Landtag beschloss Auflösung und Neuwahlen

Nun ist es fix: Im Bundesland Salzburg wird es als Folge des Finanzskandals vorgezogene Neuwahlen geben. Das Landesparlament hat am Mittwochabend dem ÖVP-Antrag auf frühzeitige Auflösung des Landtags einstimmig zugestimmt. Gleichzeitig wurde auch der 5. Mai 2013 als Wahltermin fixiert. Die eigentliche Legislaturperiode hätte im März 2014 geendet.
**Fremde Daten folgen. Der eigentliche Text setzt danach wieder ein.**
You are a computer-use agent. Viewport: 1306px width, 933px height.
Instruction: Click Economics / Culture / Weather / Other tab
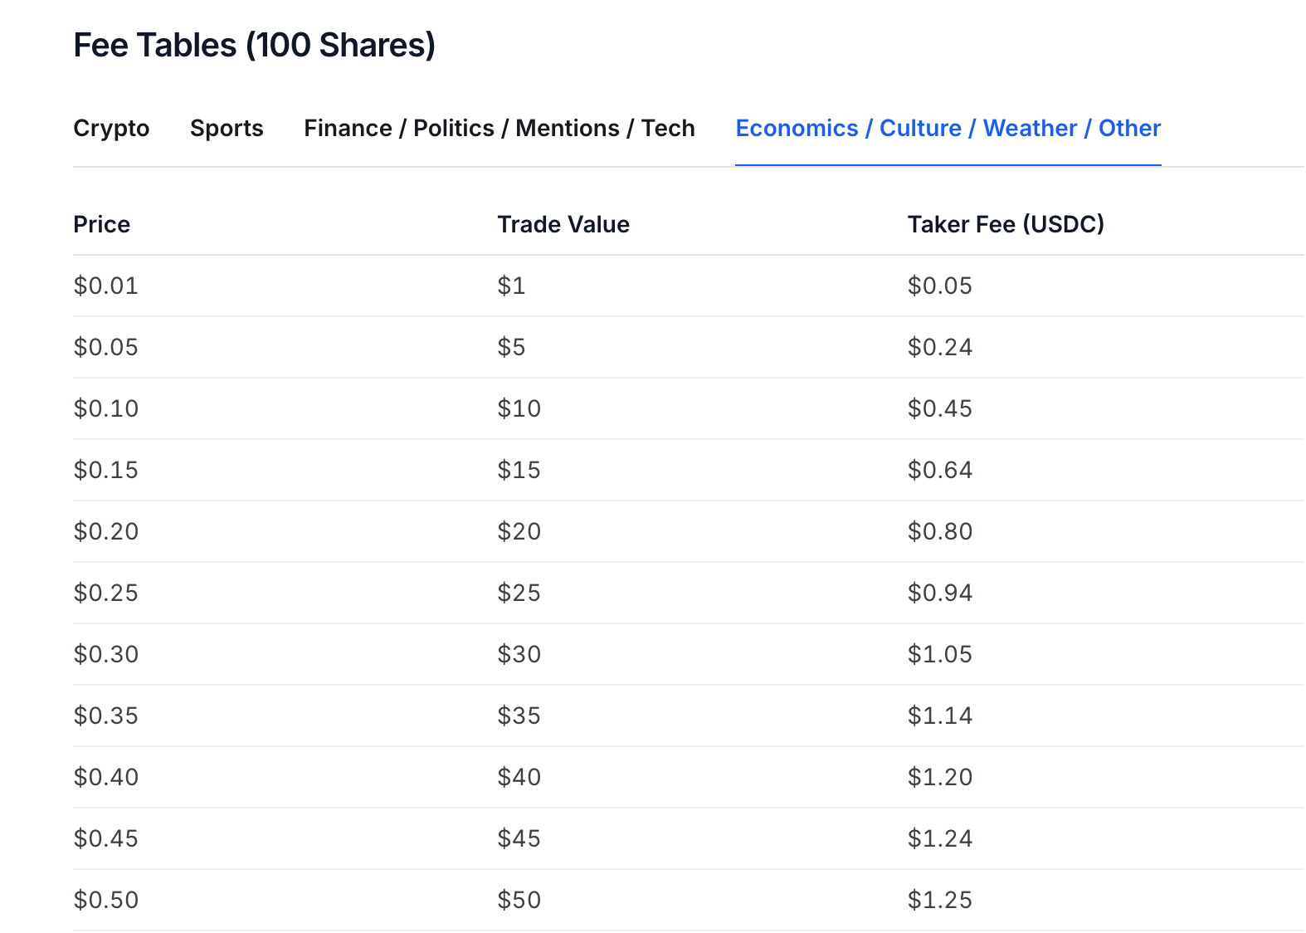[x=948, y=129]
ÖVP-Chef LHStv. Wilfried Haslauer begründete den Antrag seiner Partei damit, dass das Land nach dem Skandal vor einem Scherbenhaufen stehe. Neben der Ressortverantwortung könne sich aber die "gesamte Landesregierung nicht davonstehlen, und daher muss die Vertrauensfrage gestellt werden, wer dieses Land in die Zukunft führen soll", sagte Haslauer. "Salzburg braucht keinesfalls 15 Monate Wahlkampf." Landeshauptfrau Gabi Burgstaller (S) nahm die Entscheidung des Landtages zur Kenntnis, "auch wenn ich persönlich nicht für eine Neuwahl bin, sondern dass in dieser Situation der Zusammenhalt aller Parteien bei der Aufklärung notwendig wäre." Andererseits sehe sie, dass der Koalitionspartner nicht mehr zur Zusammenarbeit bereit sei.

Für FPÖ-Klubmann Karl Schnell wäre es zunächst wichtiger gewesen "zu wissen, was Sache ist". Und auch heute wisse man noch sehr wenig. "Aber es macht keinen Sinn mehr, zuerst Aufklärung zu verlangen, weil sich die Regierung wirklich im Zwist befindet." Und für die Grünen begründete Fraktionsvorsitzender Cyriak Schwaighofer seine Zustimmung zum Antrag, dass man nicht wahrheitsgemäß informiert, sondern getäuscht worden sei. Nun sei die Regierung in einer Blockade verfangen und bei vielen Angelegenheiten nicht mehr in der Lage, Lösungen zu finden. "Im besten Fall kommt ein fauler Kompromiss heraus. Jeder Tag, der vergeht, ist ein Wahlkampftag."